Canada is getting a new sourcing trade show with an international perspective.
Apparel Textile Sourcing Canada will take place Aug. 22 to 24 at the International Centre in Toronto and is meant to give Canadian apparel and textile manufacturers, retailers and designers a boost in the competitive global environment.
The event will bring to Canada hundreds of apparel and textile companies from around the world, including China, India, Bangladesh, Mexico, the U.S., Honduras and Peru. China will have 125 apparel suppliers represented.
Organizers said ATSC will provide attendees with new insights and up-to-date information needed to more easily and effectively navigate the sourcing process.

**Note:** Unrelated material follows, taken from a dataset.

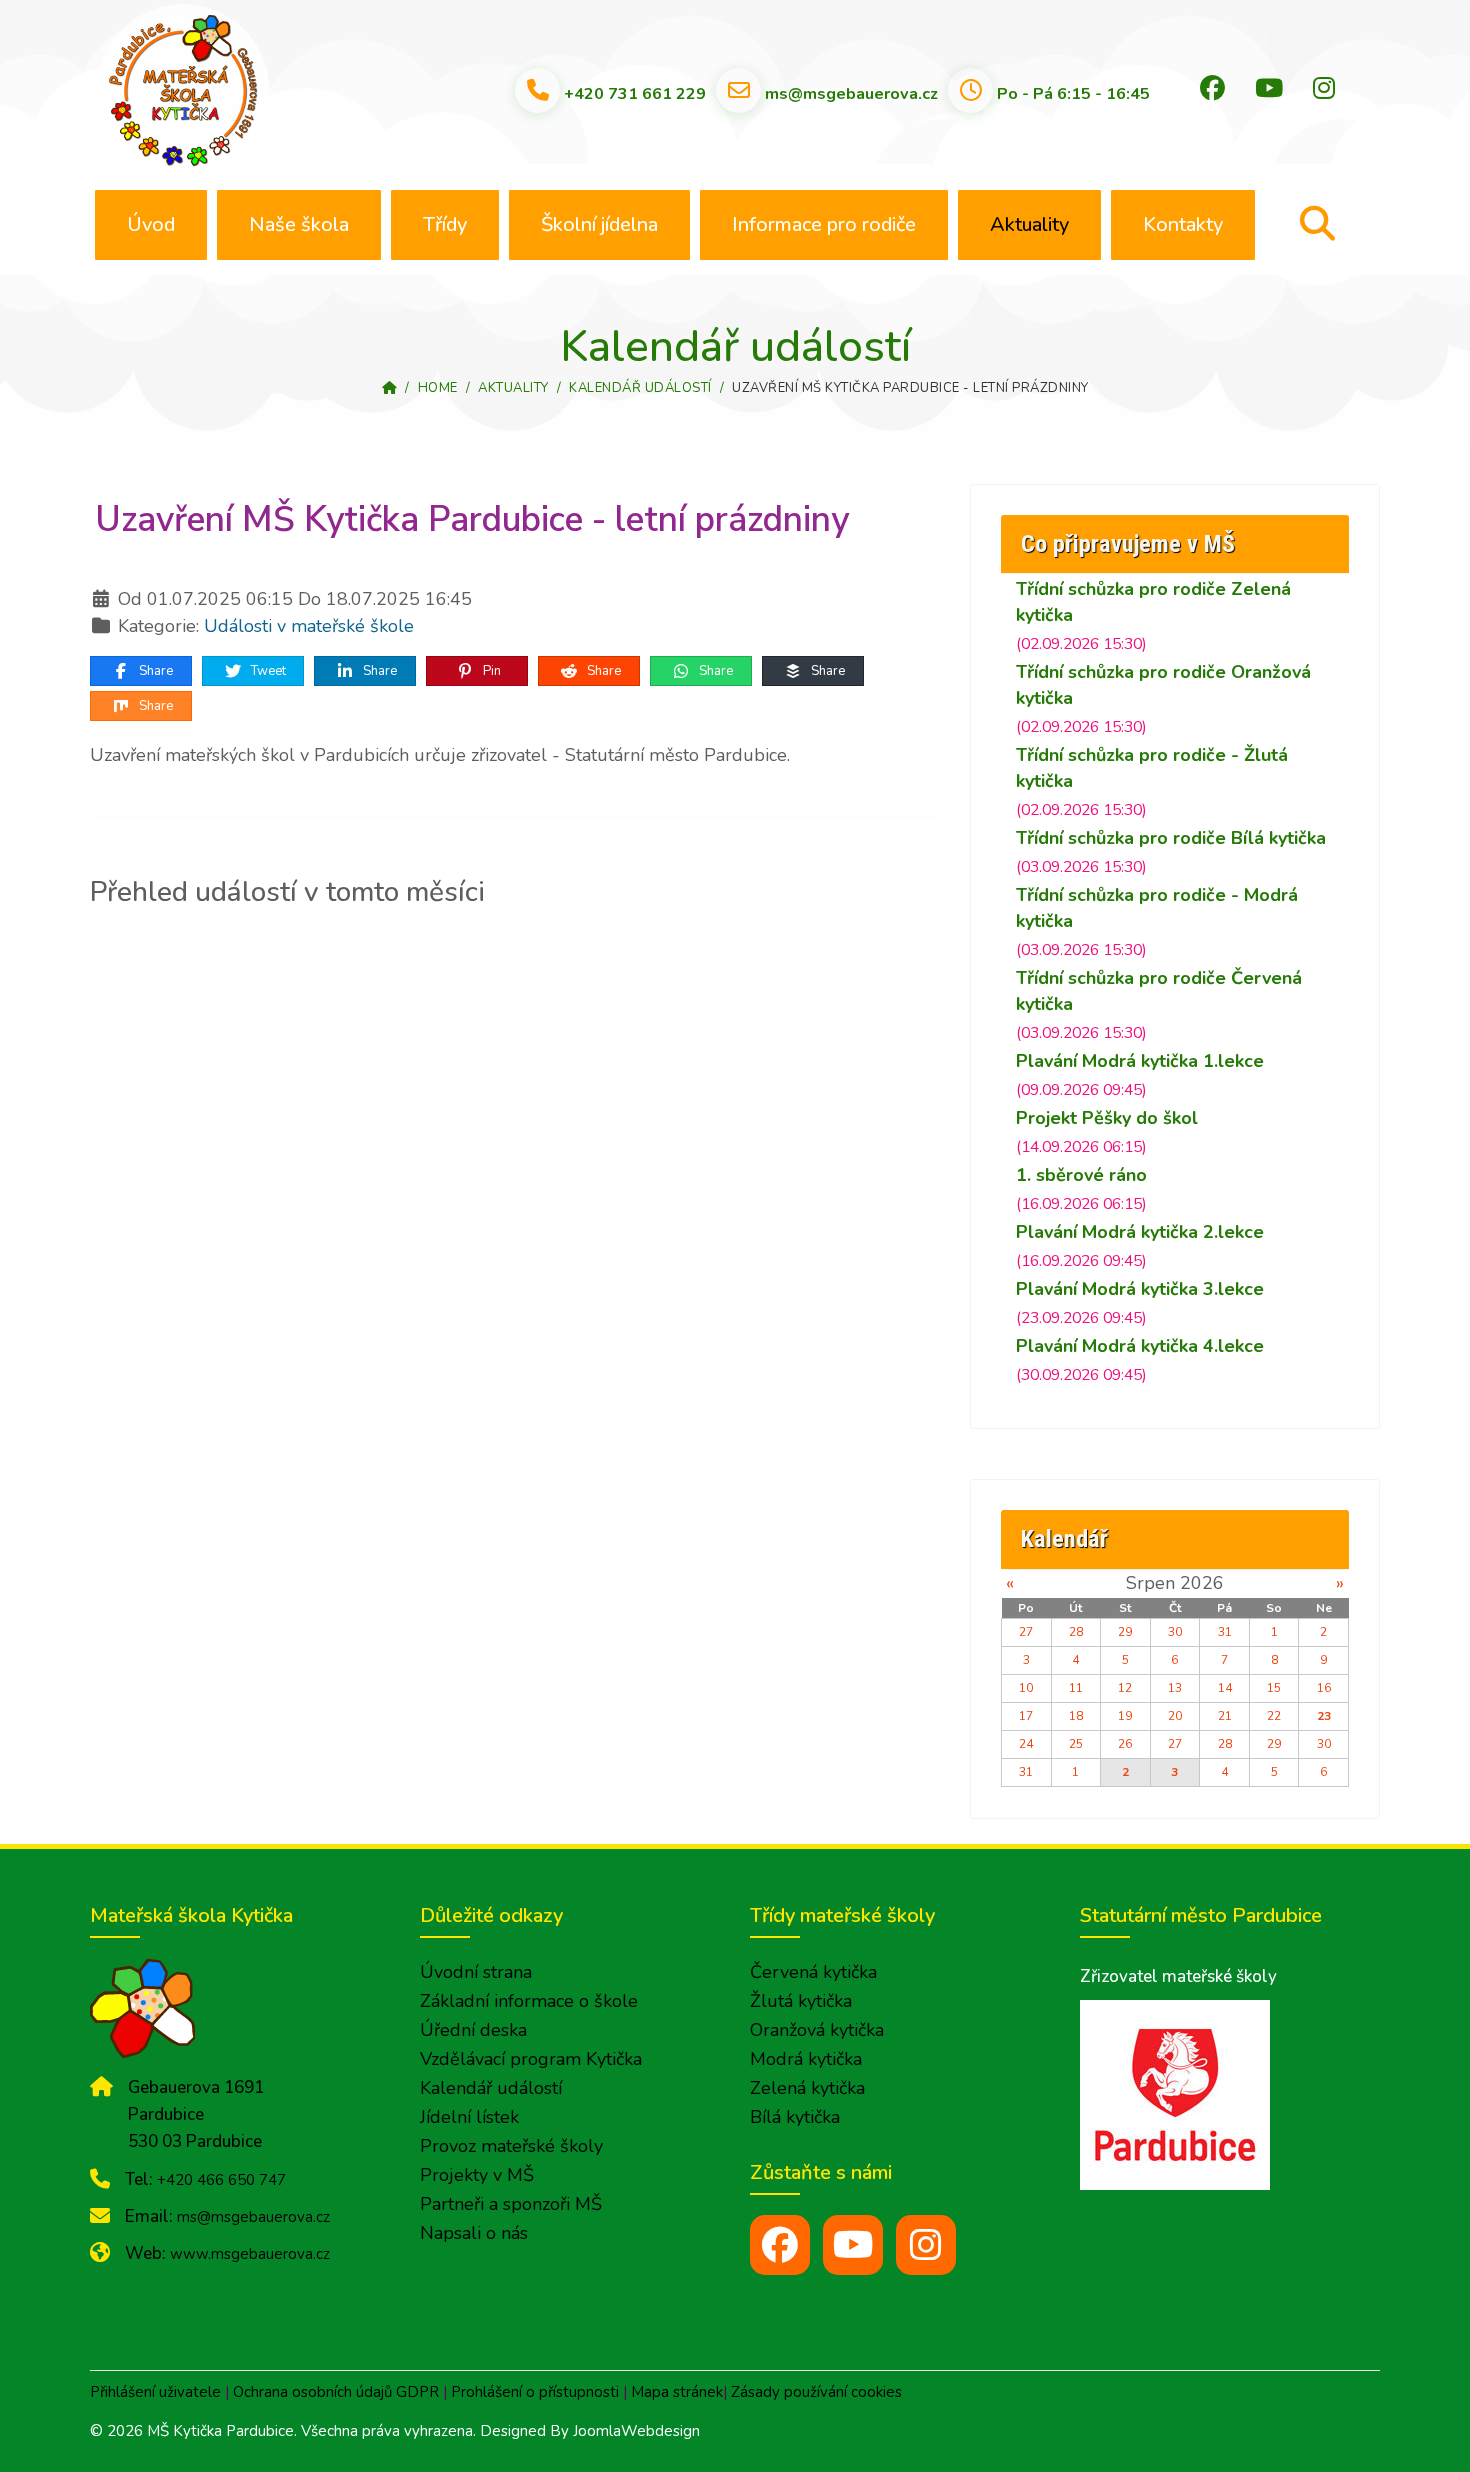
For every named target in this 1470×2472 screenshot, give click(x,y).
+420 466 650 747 (221, 2180)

“The introduction of ATSC is a direct response to market demand and fills a significant gap in the Canadian market,” said Jason Prescott, chief executive officer of JP Communication, parent company of TopTenWholesale.com and Manufacturer.com, as well as the organizer of the event.
“ATSC provides an unparalleled opportunity for Canadian apparel and textile importers and retailers to access the most current importing information from industry insiders and to connect with the world’s major apparel and textile manufacturers, all under one roof, without having to incur the time or expense of traveling abroad,” said Prescott, emphasizing that Canada imported more than $14 billion in apparel and textiles in 2015, up 20 percent from 2012.
Presented in coordination with the China Chamber of Commerce for Import and Export of Textile and Apparel, the event is supported by the Ottawa-based Canadian Apparel Federation, the Consulate General of the People’s Republic of China in Toronto, the Trade Office of Peru and exporting agencies ProMexico and ProColombia.
“Canada has long needed a venue where apparel and textile importers and retailers can learn about sourcing best practices while meeting producers from around the world,” said Bob Kirke, CAF executive director. “ATSC offers an important new resource for our domestic market.”
He said for now the plan is to hold the show once a year, and his company has a three-year contract.
In addition to the 200 international exhibits to be displayed at the show, ATSC will also feature three days of conference sessions led by industry and government experts covering topics ranging from the Trans-Pacific Partnership and other trade agreements, best practices and the changing Canadian market to tips on how to choose overseas producers and new approaches for Canadians looking to enter the U.S. market.
A panel on ethical manufacturing of apparel and textiles, featuring executives from quality-control organizations Wrap and TesTex, will also be presented.
A “Made in Canada” section will showcase Canadian manufacturers that source apparel and textiles from abroad for their finished goods, as well as Canadian designers who have their designs produced into finished products overseas.
Prescott said while the Canadian apparel and textile manufacturing sector hasn’t had the resurgence that Made in America has, he felt it was still important to showcase the domestic industry.
He noted that there are 1,300 preregistered attendees, for what he said is the “first-ever such show in Canada.”
He added: “An international sourcing show is way overdue.”